Machine learning interatomic potentials show errors an order of magnitude higher on out-of-distribution molecules than on training examples.

A machine-rendered reading of the paper's core claim, the machinery that carries it, and where it could break.

The paper introduces a benchmark of four tasks that test whether machine learning models for interatomic potentials can generalize compositionally to molecules they have not seen before. In each task the training data is arranged so that success should be possible for any model that has learned how molecular fragments combine according to physical principles rather than memorizing specific patterns. Results across multiple state-of-the-art models, including large foundation models, show substantially elevated errors on the held-out cases. This matters because interatomic potentials are used to simulate new molecules in drug design and materials discovery; if the models only interpolate within the training distribution their predictions for novel compounds cannot be trusted. The work therefore supplies concrete evidence that current approaches fall short of the compositional understanding required for reliable extrapolation.

Core claim

The authors construct a benchmark consisting of four tasks that require compositional generalisation. Models are trained on molecules whose fragments appear in controlled combinations and then tested on molecules that contain unseen combinations of the same fragments. The training sets are deliberately chosen so that any model capturing the underlying physical rules of fragment interaction should be able to predict forces and energies accurately on the test molecules.
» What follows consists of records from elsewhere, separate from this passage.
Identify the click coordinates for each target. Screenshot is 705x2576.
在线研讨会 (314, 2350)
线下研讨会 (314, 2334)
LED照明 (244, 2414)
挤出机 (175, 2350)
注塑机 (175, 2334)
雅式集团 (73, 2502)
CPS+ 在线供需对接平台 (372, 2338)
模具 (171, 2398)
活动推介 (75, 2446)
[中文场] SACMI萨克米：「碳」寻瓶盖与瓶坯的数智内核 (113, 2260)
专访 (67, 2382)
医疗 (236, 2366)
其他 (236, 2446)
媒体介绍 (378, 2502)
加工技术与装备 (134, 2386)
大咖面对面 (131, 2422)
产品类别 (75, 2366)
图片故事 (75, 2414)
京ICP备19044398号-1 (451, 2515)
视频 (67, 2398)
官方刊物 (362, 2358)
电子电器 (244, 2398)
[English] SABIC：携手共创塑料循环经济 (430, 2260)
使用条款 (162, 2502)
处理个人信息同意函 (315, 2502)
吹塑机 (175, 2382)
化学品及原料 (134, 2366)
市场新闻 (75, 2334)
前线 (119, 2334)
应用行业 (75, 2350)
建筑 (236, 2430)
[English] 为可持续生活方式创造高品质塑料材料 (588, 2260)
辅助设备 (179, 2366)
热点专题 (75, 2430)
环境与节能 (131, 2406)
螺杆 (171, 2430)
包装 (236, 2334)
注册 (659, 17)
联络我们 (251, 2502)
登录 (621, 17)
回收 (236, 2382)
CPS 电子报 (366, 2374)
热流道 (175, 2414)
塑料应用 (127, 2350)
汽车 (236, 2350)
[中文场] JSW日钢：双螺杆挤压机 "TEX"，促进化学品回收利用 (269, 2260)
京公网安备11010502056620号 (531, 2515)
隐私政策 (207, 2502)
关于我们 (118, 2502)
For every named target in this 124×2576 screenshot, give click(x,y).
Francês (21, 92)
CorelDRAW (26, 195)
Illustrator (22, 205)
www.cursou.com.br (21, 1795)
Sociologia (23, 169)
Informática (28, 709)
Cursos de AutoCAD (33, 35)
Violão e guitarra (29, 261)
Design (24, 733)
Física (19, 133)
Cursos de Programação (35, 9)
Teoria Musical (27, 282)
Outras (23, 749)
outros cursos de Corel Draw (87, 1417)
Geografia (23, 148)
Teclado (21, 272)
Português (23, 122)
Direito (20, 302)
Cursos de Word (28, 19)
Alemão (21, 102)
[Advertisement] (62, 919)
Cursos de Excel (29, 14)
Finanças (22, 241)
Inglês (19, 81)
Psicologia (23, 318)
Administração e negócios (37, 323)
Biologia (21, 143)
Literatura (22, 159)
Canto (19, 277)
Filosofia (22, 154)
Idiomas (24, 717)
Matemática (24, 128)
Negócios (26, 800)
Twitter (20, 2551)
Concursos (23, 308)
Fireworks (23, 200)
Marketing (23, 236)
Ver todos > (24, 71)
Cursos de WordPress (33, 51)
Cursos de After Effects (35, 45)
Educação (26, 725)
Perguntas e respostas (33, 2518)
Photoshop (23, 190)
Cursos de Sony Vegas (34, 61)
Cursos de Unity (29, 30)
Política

Empirical evaluation demonstrates that errors on these out-of-distribution examples are typically an order of magnitude larger than on in-distribution examples, even when the models have been pre-trained on millions of other分子.

What carries the argument

A benchmark of four tasks that isolate compositional generalisation by holding out specific fragment combinations while ensuring the training distribution covers the physical principles needed to predict their interactions.

If this is right

  • Current models primarily learn patterns tied to the specific training molecules rather than the compositional rules that determine molecular properties.
  • Pre-training on millions of molecules does not close the generalization gap for these compositional tasks.
  • Predictions for previously unseen molecules in applications such as drug design or materials discovery will carry substantially higher uncertainty.
  • New model architectures or training strategies that explicitly encode fragment composition and physical combination rules are required to improve reliability.

Where Pith is reading between the lines

These are editorial extensions of the paper, not claims the author makes directly.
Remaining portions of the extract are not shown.